Op 16 september 2016 oordeelde de Hoge Raad in HR:2016:2080, dat er toch een herinvesteringsreserve mag worden gevormd, indien de boekwinst ontstaat door gehele of gedeeltelijke onttrekking aan het ondernemingsvermogen.
Op grond van eerdere rechtspraak mocht alleen bij verkoop van een bedrijfsmiddel de boekwinst worden gereserveerd in een herinvesteringsreserve.

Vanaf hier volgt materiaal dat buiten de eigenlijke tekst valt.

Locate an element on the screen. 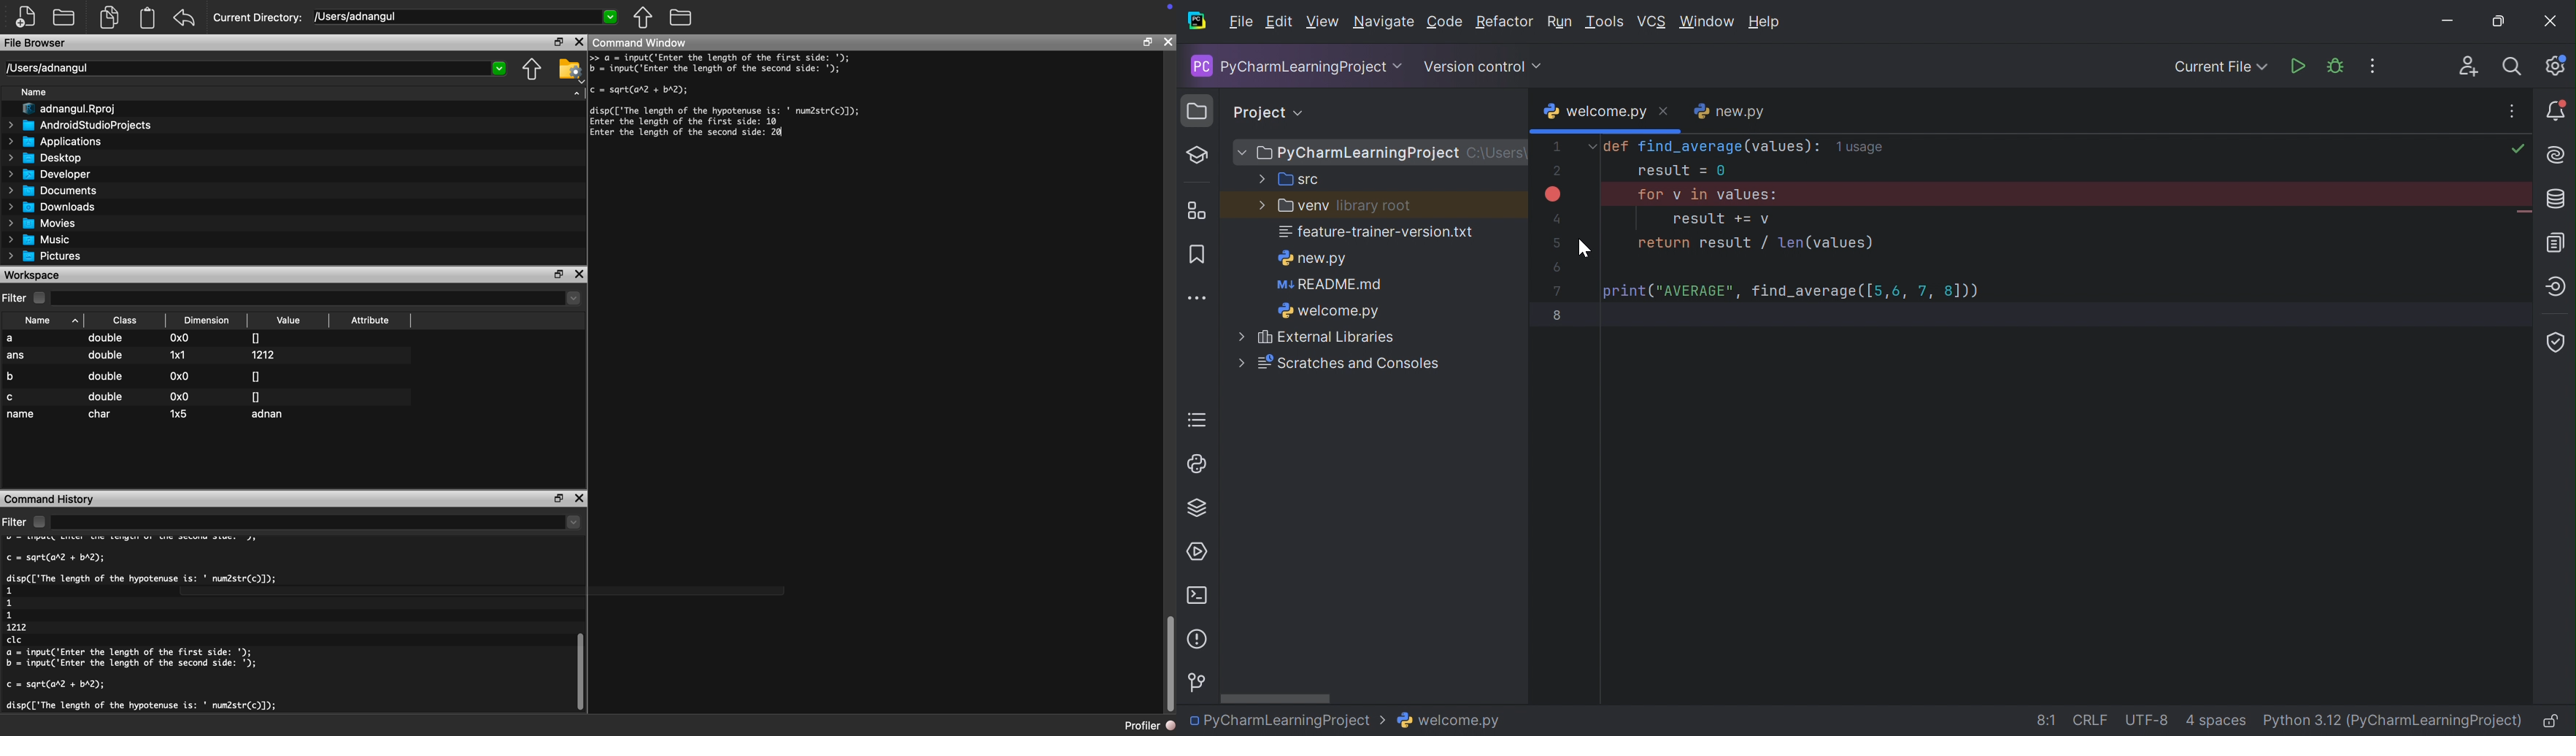 This screenshot has width=2576, height=756. Services is located at coordinates (1195, 552).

Indien een bedrijfsmiddel door de ondernemer werd onttrokken aan het ondernemingsvermogen, mocht dit niet, omdat er geen verkoopopbrengst was als bedoeld in artikel 3.54, lid 1, Wet IB 2001 en verwijst daarbij naar het arrest van de Hoge Raad van 18 maart 1970, nr. 16322, ECLI:NL:HR:1970:AX5829, BNB 1970/93.
In de onderhavige situatie oordeelde het Hof dat er geen sprake was van een voornemen tot herinvesteren en dus de herinvesteringsreserve niet was toegestaan.
Echter de HR oordeelde dat het Hof eerst moest onderzoeken of er geen aanwijzingen waren om toch over te gaan tot herinvesteren, bijvoorbeeld door opgevraagde offertes, gespreksverslagen met accountants of anderszins.